Well, the Playstation's GPU was actually more of a 2D card with a seperate chip for performing 3D Graphics calculations such as rotations, lighting, vector and matrix maths, it was called the Geometry Transformation Engine(GTE). But, In order to create the effect of Z-Sorting you actually had to arrange it manually, but the method for doing so was quite efficient. You basically used a linked list ordering-table(OT) containing packet headers with the end of each header pointing to the next. Then the packets can be arranged from highest Z-value to lowest Z-value. So it wasn't a true 3D chip, but it had all the environmental support to make it trivial to have it behave like one. That doesn't necessarily mean the saturn pushed twice as many polys as the PSX, that merely means that the PSX, while not truly 3D, could perform 3D operations extremely efficiently. Having seperate processors for graphics and Geometry operations meant that you could perform Geometry calculations and Graphical operations concurrently. This is what made it so extremely efficient.
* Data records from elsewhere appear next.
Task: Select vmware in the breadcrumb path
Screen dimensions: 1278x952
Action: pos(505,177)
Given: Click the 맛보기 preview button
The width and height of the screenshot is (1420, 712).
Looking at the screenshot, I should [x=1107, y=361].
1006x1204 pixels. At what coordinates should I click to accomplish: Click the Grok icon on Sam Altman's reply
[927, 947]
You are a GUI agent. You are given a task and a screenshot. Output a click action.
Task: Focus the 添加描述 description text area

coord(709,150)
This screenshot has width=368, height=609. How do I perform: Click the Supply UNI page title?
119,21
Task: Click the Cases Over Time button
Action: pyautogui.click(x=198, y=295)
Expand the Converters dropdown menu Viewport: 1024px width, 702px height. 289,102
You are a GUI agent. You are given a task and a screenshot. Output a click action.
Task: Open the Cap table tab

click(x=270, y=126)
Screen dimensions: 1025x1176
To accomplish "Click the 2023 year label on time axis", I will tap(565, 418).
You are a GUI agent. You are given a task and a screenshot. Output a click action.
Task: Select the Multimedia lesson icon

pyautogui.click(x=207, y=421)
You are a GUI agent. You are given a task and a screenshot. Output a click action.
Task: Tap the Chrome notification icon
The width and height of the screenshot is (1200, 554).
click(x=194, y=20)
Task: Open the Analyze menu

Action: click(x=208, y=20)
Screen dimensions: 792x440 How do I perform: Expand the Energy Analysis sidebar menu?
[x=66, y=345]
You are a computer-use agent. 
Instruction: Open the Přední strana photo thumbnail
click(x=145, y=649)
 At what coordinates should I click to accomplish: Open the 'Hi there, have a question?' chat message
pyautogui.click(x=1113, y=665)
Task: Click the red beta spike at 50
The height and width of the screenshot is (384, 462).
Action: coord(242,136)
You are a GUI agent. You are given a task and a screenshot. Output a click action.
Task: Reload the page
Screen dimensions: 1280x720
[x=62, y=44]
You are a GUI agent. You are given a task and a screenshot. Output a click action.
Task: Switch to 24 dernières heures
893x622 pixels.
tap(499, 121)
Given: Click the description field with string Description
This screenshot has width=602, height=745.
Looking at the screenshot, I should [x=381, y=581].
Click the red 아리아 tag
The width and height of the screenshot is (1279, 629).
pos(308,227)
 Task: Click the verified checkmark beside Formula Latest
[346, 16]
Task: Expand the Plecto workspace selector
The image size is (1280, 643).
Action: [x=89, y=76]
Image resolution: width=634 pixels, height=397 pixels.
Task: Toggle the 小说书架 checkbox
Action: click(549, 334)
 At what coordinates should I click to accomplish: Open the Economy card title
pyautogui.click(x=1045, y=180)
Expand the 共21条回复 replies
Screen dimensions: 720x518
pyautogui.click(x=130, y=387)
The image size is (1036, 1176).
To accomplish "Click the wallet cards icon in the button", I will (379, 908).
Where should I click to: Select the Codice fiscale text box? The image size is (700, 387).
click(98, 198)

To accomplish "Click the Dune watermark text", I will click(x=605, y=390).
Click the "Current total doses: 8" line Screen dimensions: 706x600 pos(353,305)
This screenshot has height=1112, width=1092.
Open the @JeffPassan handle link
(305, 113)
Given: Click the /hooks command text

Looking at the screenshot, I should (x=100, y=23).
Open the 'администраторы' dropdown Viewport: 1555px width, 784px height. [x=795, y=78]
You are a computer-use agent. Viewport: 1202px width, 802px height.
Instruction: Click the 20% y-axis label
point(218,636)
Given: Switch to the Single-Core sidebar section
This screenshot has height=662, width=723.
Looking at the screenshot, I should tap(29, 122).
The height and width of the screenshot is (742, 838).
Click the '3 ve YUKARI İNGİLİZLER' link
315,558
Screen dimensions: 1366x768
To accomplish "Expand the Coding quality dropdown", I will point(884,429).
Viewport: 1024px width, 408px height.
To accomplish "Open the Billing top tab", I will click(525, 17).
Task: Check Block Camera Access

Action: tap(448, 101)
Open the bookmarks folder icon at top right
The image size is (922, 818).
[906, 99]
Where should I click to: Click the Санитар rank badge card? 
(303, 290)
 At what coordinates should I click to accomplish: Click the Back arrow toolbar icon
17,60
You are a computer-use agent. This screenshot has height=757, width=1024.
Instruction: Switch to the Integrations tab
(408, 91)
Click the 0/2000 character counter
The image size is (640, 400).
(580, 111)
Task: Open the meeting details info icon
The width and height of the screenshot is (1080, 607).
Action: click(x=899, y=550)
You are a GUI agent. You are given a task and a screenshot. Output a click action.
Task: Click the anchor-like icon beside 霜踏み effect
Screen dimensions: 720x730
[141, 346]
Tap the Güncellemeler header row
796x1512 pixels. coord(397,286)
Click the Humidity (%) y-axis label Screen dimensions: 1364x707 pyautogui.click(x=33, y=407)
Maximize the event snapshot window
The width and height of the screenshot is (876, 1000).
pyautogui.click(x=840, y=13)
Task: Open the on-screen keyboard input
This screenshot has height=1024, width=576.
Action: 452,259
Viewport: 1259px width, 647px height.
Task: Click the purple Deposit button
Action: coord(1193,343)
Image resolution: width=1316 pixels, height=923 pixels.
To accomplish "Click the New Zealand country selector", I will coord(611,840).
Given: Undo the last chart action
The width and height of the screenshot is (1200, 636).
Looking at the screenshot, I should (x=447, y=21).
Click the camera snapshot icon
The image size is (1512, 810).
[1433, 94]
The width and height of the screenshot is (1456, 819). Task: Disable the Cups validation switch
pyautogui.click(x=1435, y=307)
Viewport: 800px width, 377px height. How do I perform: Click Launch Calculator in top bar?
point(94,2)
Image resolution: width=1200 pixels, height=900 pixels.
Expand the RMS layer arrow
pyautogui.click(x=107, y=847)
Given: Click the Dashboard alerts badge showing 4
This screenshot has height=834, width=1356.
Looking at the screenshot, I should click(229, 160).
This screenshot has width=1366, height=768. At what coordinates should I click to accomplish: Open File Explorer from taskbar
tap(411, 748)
Now back on to this awesome example :)
I dunno, I would think 200,000 polys with less RAM would could be possible, but that depends on the size of each polygon I suppose. Anyway, I'm looking forward to more updates.

Posted on 2004-07-18 20:29:37 (last edited on 2004-07-18 20:33:22)

Gayo

Hmm. How would a rectangle primitive even work? Wouldn't that make it impossible to draw most things?

Anyway. Basil, you are a god among men. This is sex on wheels.

Posted on 2004-07-18 23:57:21

basil

Well, it depends how primitive you mean I guess. You could draw everything in terms of rectangles if you'd like, that would be quite possible. But by my understanding of things, when you're drawing filled shapes pixel by pixel you take the approach of dividing the shape into flat bottomed/topped triangles. So at the most primitive level it's all triangles. Correct me if I'm wrong.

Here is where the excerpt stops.